Officials say the fecal contamination comes from many sources, including farm livestock waste, wildlife, pets and humans. The bacteria level is especially high when heavy rains cause additional runoff into the Samish River, which flows into the bay. Shellfish can accumulate bacteria or other harmful pathogens; eating contaminated shellfish can make people sick.
Last year, Samish Bay shellfish areas were closed 14 times for a total of 63 days. This year’s six closures, mostly after rain events, have pinched Blau Oyster Co., which has 10 full-time employees.
“It’s hard to keep a crew busy. It interferes with the cash flow when we’re not producing,” 70-year-old Paul Blau said one morning at the family’s bayside oyster shucking facility, tucked in a residential neighborhood on a picturesque sliver of land that juts into Puget Sound like a crooked finger. The air smells of saltwater, seaweed and mud. The tides are receding, revealing some of the family’s 200 acres of tidelands. Inside the facility, several workers wearing rubber gloves and bibs coax oyster meat from the hard shells of Pacific oysters that were harvested earlier that morning. Along one side of the plant, several barrels of live oysters are packed with ice, waiting to be shipped to British Columbia.
Steven Blau, 42, said dairy farms get a bad rap but there’s enough blame to go around. “It’s a combination of everything,” he said, noting septic tanks and human impact. “It’s not just one thing.”
There’s an effort underway to trace sources of the fecal contamination.
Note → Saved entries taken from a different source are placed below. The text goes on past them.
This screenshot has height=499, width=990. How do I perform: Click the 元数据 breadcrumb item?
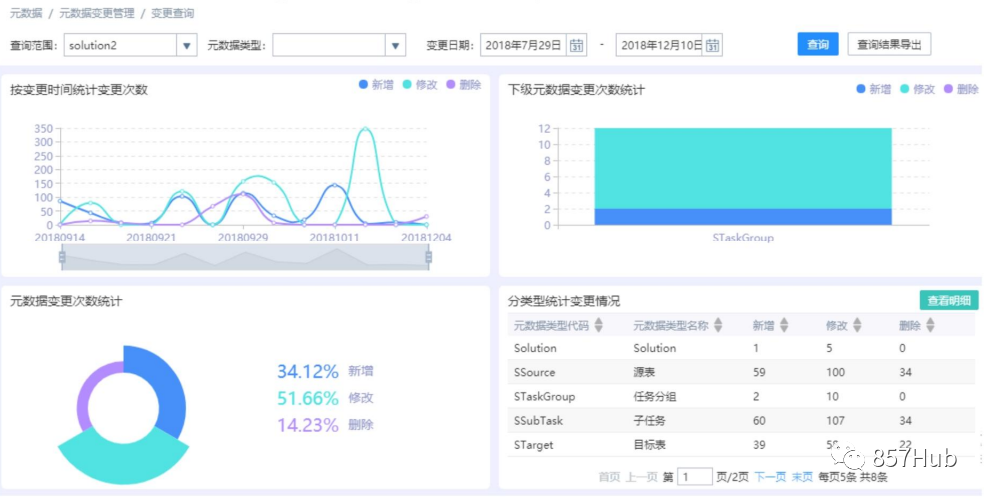pyautogui.click(x=26, y=13)
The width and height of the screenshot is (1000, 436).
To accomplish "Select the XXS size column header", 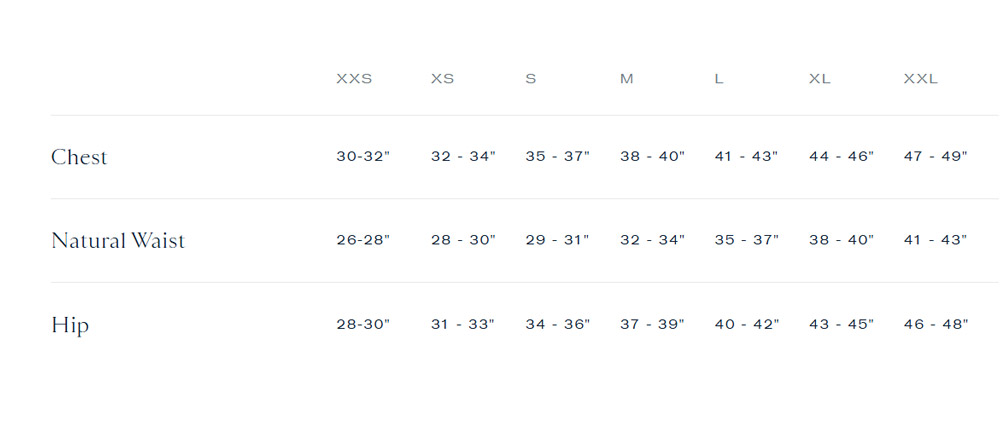I will 354,79.
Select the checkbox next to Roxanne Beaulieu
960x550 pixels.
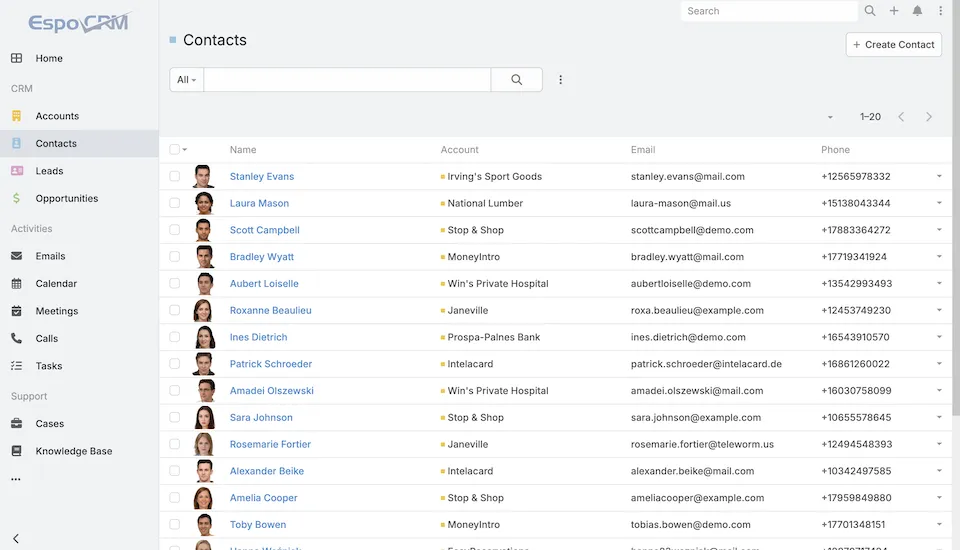175,310
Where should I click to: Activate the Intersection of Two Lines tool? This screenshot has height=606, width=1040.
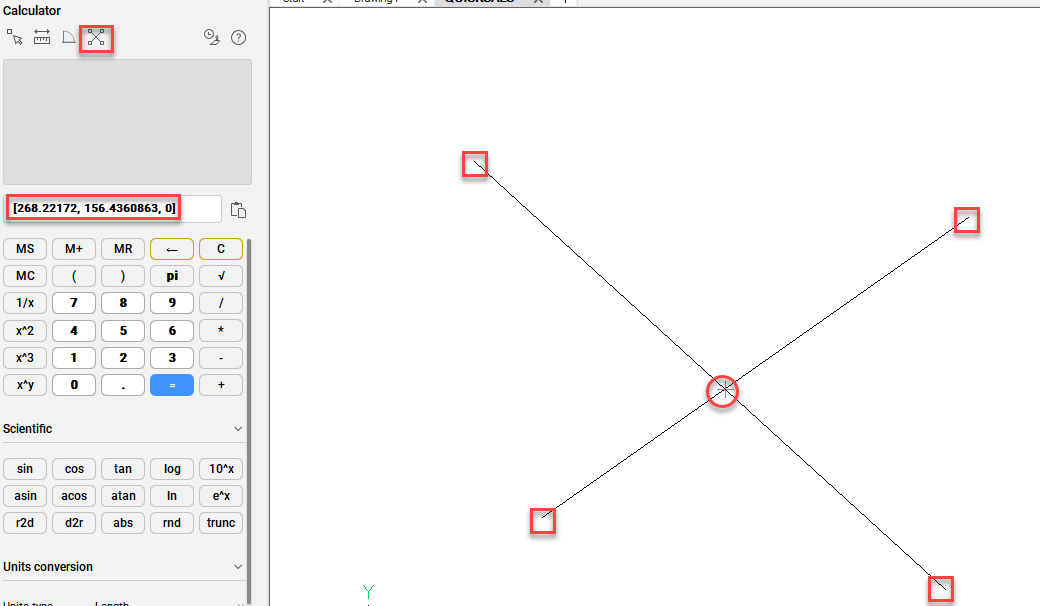(97, 38)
But one focus of inspections will be landowners with animals, from commercial livestock operations to small hobby farms with a variety of animals such as pigs, goats or alpacas.
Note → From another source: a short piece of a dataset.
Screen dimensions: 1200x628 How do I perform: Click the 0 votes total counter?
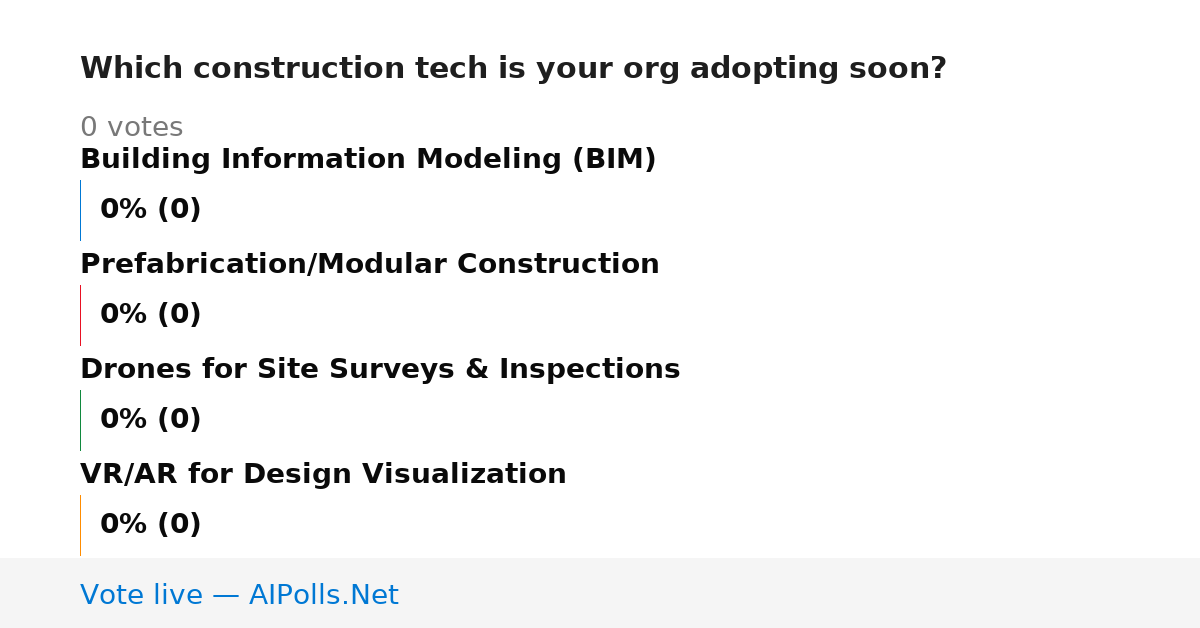[131, 128]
“Animals generate manure. If that’s properly managed, everything is fine,” said Tom Eaton, the EPA’s Washington operations director. “If they’re allowed access to streams and creeks or the ground is not grassland but a muddy field, it’s a lot more likely that it will get washed into the stream.”
Eaton said EPA inspectors will look for animals with direct access to streams or properties that don’t have sufficient buffers near streams.
Some think authorities have been too lax. “The greater problem is lack of adequate enforcement and regulation,” said Larry Wasserman, environmental policy manager for the Swinomish Indian Tribal Community. “Voluntary approaches aren’t going to solve these problems.”